## Activity
All entries below are to be set down again exactly as given.
Start of Records for this exercise
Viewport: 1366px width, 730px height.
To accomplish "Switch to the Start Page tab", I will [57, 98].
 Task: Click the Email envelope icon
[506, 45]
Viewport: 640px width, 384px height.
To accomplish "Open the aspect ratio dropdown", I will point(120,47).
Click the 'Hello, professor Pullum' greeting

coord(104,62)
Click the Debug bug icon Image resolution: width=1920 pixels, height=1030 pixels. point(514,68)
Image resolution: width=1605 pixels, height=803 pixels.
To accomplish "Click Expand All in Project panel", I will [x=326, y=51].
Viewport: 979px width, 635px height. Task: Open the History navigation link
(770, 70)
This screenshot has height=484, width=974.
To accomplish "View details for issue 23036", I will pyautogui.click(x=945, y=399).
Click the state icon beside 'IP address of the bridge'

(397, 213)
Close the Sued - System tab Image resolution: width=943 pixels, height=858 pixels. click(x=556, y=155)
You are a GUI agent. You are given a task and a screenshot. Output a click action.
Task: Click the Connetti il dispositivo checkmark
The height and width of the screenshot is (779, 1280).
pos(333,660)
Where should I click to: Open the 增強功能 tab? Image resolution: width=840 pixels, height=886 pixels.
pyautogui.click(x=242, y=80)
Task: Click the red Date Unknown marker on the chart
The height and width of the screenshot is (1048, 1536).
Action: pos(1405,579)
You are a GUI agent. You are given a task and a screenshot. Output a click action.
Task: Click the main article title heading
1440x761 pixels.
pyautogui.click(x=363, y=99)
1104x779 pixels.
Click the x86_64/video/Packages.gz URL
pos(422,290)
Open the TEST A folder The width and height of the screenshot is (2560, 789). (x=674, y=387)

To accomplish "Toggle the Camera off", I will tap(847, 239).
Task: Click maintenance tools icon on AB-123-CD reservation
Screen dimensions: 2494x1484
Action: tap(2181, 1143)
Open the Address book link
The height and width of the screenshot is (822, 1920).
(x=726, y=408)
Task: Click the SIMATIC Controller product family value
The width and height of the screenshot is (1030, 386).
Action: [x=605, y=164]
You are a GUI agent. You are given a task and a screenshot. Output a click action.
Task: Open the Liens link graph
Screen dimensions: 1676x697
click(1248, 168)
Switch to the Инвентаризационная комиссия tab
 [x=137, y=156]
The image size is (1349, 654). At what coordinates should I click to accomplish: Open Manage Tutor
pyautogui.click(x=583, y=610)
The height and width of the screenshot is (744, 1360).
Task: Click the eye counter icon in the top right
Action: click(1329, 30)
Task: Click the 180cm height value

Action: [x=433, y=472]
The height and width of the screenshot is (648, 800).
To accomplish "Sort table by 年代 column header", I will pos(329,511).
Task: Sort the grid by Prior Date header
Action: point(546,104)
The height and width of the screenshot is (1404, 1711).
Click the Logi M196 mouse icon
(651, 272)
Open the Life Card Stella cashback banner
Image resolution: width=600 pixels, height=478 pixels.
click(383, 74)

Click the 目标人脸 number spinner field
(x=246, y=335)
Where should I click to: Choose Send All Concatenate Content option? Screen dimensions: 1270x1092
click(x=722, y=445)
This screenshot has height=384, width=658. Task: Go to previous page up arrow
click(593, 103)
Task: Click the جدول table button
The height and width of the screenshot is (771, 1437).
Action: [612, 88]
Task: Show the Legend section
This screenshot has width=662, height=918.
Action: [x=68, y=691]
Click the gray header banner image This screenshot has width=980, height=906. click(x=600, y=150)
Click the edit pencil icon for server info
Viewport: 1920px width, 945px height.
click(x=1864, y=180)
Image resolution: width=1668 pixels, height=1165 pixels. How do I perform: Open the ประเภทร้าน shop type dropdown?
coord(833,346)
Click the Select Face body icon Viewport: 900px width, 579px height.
End of Records for this exercise
## Result of this exercise
Viewport: 1366px width, 730px height.
To accomplish "Switch to the Start Page tab", I will [57, 98].
 Task: Click the Email envelope icon
[506, 45]
Viewport: 640px width, 384px height.
To accomplish "Open the aspect ratio dropdown", I will point(120,47).
Click the 'Hello, professor Pullum' greeting

coord(104,62)
Click the Debug bug icon Image resolution: width=1920 pixels, height=1030 pixels. point(514,68)
Image resolution: width=1605 pixels, height=803 pixels.
To accomplish "Click Expand All in Project panel", I will [x=326, y=51].
Viewport: 979px width, 635px height. Task: Open the History navigation link
(770, 70)
This screenshot has height=484, width=974.
To accomplish "View details for issue 23036", I will pyautogui.click(x=945, y=399).
Click the state icon beside 'IP address of the bridge'

(397, 213)
Close the Sued - System tab Image resolution: width=943 pixels, height=858 pixels. click(x=556, y=155)
You are a GUI agent. You are given a task and a screenshot. Output a click action.
Task: Click the Connetti il dispositivo checkmark
The height and width of the screenshot is (779, 1280).
pos(333,660)
Where should I click to: Open the 增強功能 tab? Image resolution: width=840 pixels, height=886 pixels.
pyautogui.click(x=242, y=80)
Task: Click the red Date Unknown marker on the chart
The height and width of the screenshot is (1048, 1536).
Action: pos(1405,579)
You are a GUI agent. You are given a task and a screenshot. Output a click action.
Task: Click the main article title heading
1440x761 pixels.
pyautogui.click(x=363, y=99)
1104x779 pixels.
Click the x86_64/video/Packages.gz URL
pos(422,290)
Open the TEST A folder The width and height of the screenshot is (2560, 789). (x=674, y=387)

To accomplish "Toggle the Camera off", I will tap(847, 239).
Task: Click maintenance tools icon on AB-123-CD reservation
Screen dimensions: 2494x1484
Action: tap(2181, 1143)
Open the Address book link
The height and width of the screenshot is (822, 1920).
(x=726, y=408)
Task: Click the SIMATIC Controller product family value
The width and height of the screenshot is (1030, 386).
Action: [x=605, y=164]
You are a GUI agent. You are given a task and a screenshot. Output a click action.
Task: Open the Liens link graph
Screen dimensions: 1676x697
click(1248, 168)
Switch to the Инвентаризационная комиссия tab
 [x=137, y=156]
The image size is (1349, 654). At what coordinates should I click to accomplish: Open Manage Tutor
pyautogui.click(x=583, y=610)
The height and width of the screenshot is (744, 1360).
Task: Click the eye counter icon in the top right
Action: click(1329, 30)
Task: Click the 180cm height value

Action: [x=433, y=472]
The height and width of the screenshot is (648, 800).
To accomplish "Sort table by 年代 column header", I will pos(329,511).
Task: Sort the grid by Prior Date header
Action: point(546,104)
The height and width of the screenshot is (1404, 1711).
Click the Logi M196 mouse icon
(651, 272)
Open the Life Card Stella cashback banner
Image resolution: width=600 pixels, height=478 pixels.
click(383, 74)

Click the 目标人脸 number spinner field
(x=246, y=335)
Where should I click to: Choose Send All Concatenate Content option? Screen dimensions: 1270x1092
click(x=722, y=445)
This screenshot has height=384, width=658. Task: Go to previous page up arrow
click(593, 103)
Task: Click the جدول table button
The height and width of the screenshot is (771, 1437).
Action: [612, 88]
Task: Show the Legend section
This screenshot has width=662, height=918.
Action: [x=68, y=691]
Click the gray header banner image This screenshot has width=980, height=906. click(x=600, y=150)
Click the edit pencil icon for server info
Viewport: 1920px width, 945px height.
click(x=1864, y=180)
Image resolution: width=1668 pixels, height=1165 pixels. How do I perform: Open the ประเภทร้าน shop type dropdown?
coord(833,346)
Click the Select Face body icon Viewport: 900px width, 579px height.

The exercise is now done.